Just how the message about Jesus Christ first reached Rome is not explicitly revealed in the biblical account. On the day of Pentecost, fifty days after Jesus’ resurrection, Jews and proselytes from various parts of the Greco-Roman world heard Peter’s testimony. Among them were persons from Rome. (Acts 2:9-11) It is likely that a number of them believed what they heard, were among the some 3,000 who were then baptized, and, in time, returned to the city. (Acts 2:41)
The book of Acts indicates that it was common for Jews and others to travel extensively throughout the Roman Empire. Apollos, for example, came to Ephesus (the ruins of which city are located on what is now the western coast of Turkey) from Alexandria in Egypt and later headed for Corinth in Greece. (Acts 18:24, 27; 19:1)
Many of the believers in Rome at the time Paul wrote his letter may have become disciples in other cities and later either returned or moved to the capital of the empire. Evidence to this effect is that Paul personally knew quite a number of the believers in Rome even though he had never visited there. (Romans 16:3-15) Among those whom he knew were Aquila and Priscilla (Prisca). When Emperor Claudius expelled the Jews from Rome, this Jewish couple moved to Corinth, where Paul met them, worked with them in the same trade, and lived with them. (Acts 18:1-3) They appear already to have been believers, for no reference is made to their coming to believe in Jesus Christ through Paul’s ministry. When the apostle wrote his letter to the Romans, Aquila and Priscilla were again residing in Rome, for the decree of Claudius had ceased to be in force and Nero was then ruling.
As the case of Aquila and Priscilla illustrates, believing Jews, proselytes, and God fearers continued to go to the synagogues and used the opportunity to share the message about Christ with others. After Aquila and Priscilla heard Apollos at the synagogue in Ephesus speak boldly about Jesus, they assisted him to gain a better understanding about the Son of God. Apollos, though well-versed in the holy writings, only knew about the baptism of John and so needed to learn more. (Acts 18:24-26) Jewish believers continued to live according to the requirements of the law, observing the Sabbath, adhering to the dietary restrictions, and faithfully conducting themselves according to other legal requirements. (Acts 21:20-24) So their life as believers was markedly different from that of non-Jewish Christians.
During the period the decree of Claudius was in effect, the community of believers in Rome would have consisted of non-Jews. After the Jews were allowed to return and Jewish believers did so, non-Jewish believers may have outnumbered their Jewish brothers and sisters.
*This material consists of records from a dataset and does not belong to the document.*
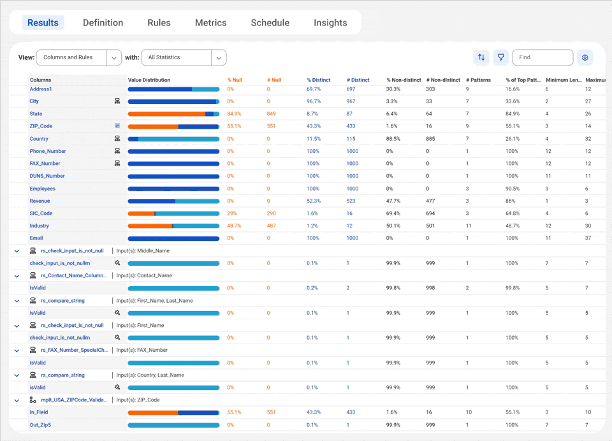The height and width of the screenshot is (441, 612).
Task: Open the Insights tab
Action: click(x=330, y=22)
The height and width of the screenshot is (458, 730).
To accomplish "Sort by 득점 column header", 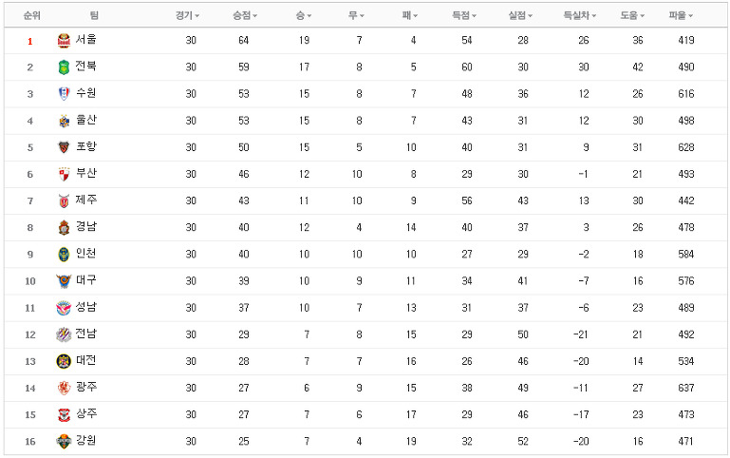I will click(464, 16).
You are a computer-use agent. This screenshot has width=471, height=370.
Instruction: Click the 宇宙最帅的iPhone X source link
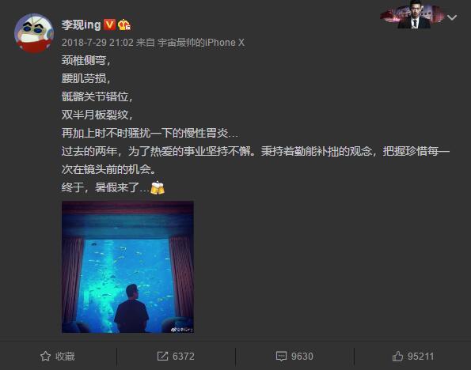tap(201, 43)
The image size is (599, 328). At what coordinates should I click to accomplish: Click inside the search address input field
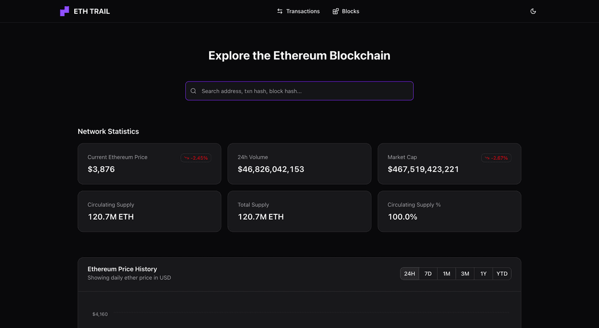300,90
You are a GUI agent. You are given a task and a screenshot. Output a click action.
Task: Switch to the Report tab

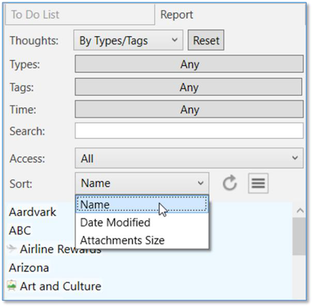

These developments may have contributed toward later problems in living harmoniously as an integrated congregation of Christians. Based on his experience with Jewish and non-Jewish Christians and the information fellow believers who were then living in Rome had earlier shared with him, Paul, under the guidance of God’s spirit, could write a letter well-suited to their needs. One of those needs appears to have been for all of them to increase in their appreciation for one another as part of a united, loving community of believers.
Internal evidence in the letter itself and specifics in the book of Acts make it possible to establish the place and the approximate time Paul dictated his letter to the Romans. Phoebe, who was heading for Rome from Cenchreae, appears to have been the one to whom the apostle entrusted the letter for delivery. (Romans 16:1) Cenchreae served as the nearby port for Corinth when shipments were made to eastern harbors. Furthermore, Paul referred to Gaius (evidently the Gaius who was from Corinth) as his host and Erastus the city steward. (Romans 16:23; 1 Corinthians 1:14) So it is likely that Paul was then in Corinth and planned to travel to Jerusalem to deliver a contribution from believers in Macedonia and Greece for poverty-stricken Jewish believers in Judea. (Romans 15:25, 26, 30, 31)
During Paul’s first stay in Corinth, Gallio served a term as proconsul of Achaia. An ancient fragmentary inscription from Delphi mentions Gallio and provides enough information to place his term as running either from 51 to 52 CE or from 52 to 53 CE. After Paul left Corinth, he set sail from Cenchreae for Syria, making a stopover in Ephesus and then continuing his journey to Caesarea. From there he went up to “greet the congregation” (apparently the one in Jerusalem) and then went to Syrian Antioch. Thereafter Paul continued his activity in Asia Minor, remaining over two years in Ephesus alone before returning to Greece for a three months’ stay. (Acts 18:18-23; 19:8-10; 20:1-3, 31) It would appear that he then dictated his letter to the Romans, and a date of about 56 CE would fit the specifics in the biblical account.
Another line of evidence involves the time Festus became governor of Judea. Paul was arrested in Jerusalem during the time Felix occupied this position and remained confined in Caesarea for two years. (Acts 24:27) While the exact date when Festus assumed the office is not known, the range of commonly suggested dates is between 58 and 61 CE.